WORK TO BE COMPLETED> Each record must be returned exactly, apart from the pictures, which stay out.
⟨
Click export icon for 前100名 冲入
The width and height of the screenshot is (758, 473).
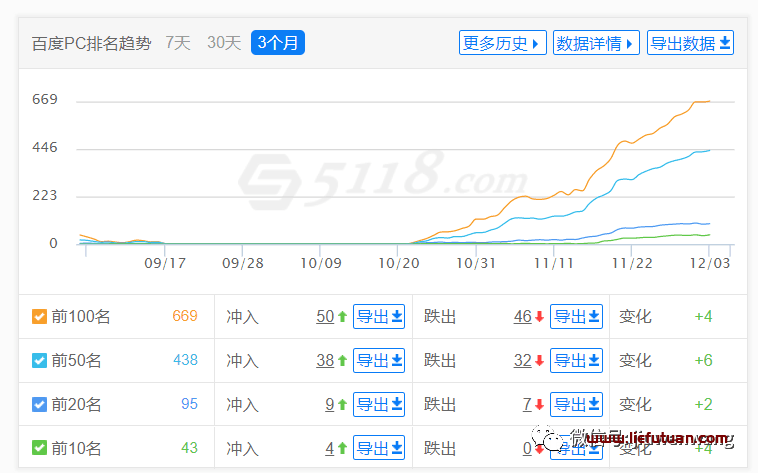coord(379,317)
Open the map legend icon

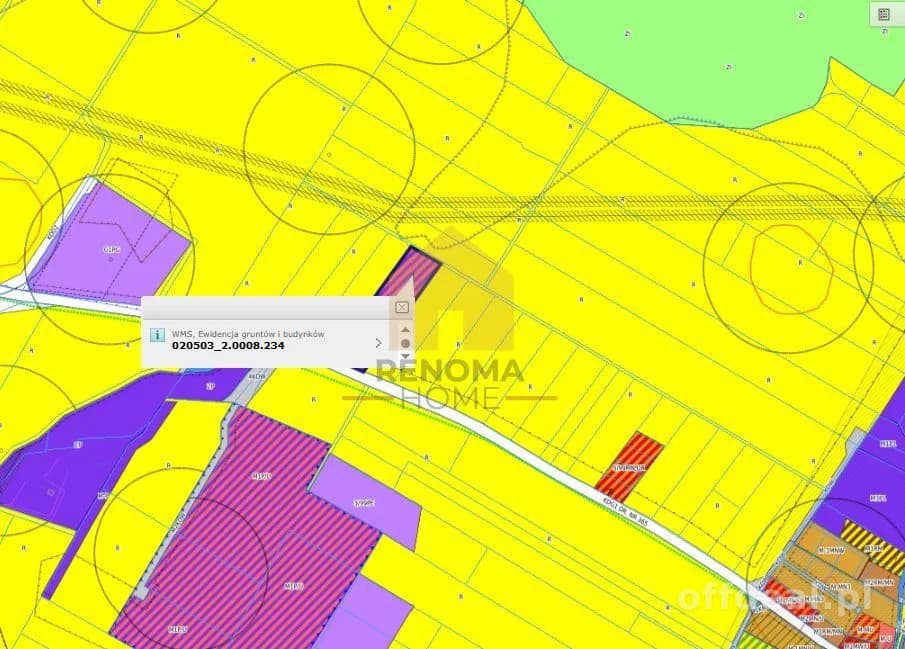(884, 14)
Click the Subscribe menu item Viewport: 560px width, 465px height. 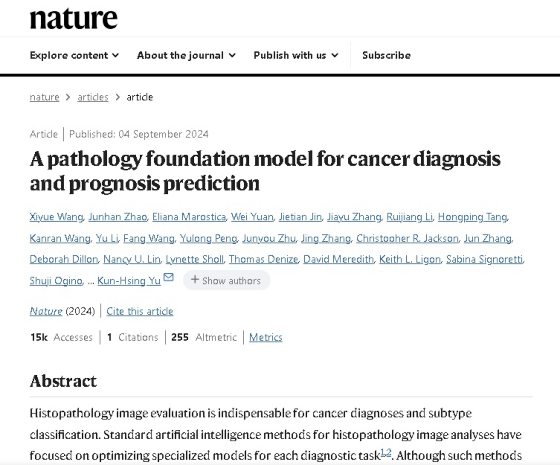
⟩
RESPONSE>
Click export icon for 前100名 冲入
The width and height of the screenshot is (758, 473).
coord(379,317)
Open the map legend icon

(884, 14)
Click the Subscribe menu item Viewport: 560px width, 465px height. 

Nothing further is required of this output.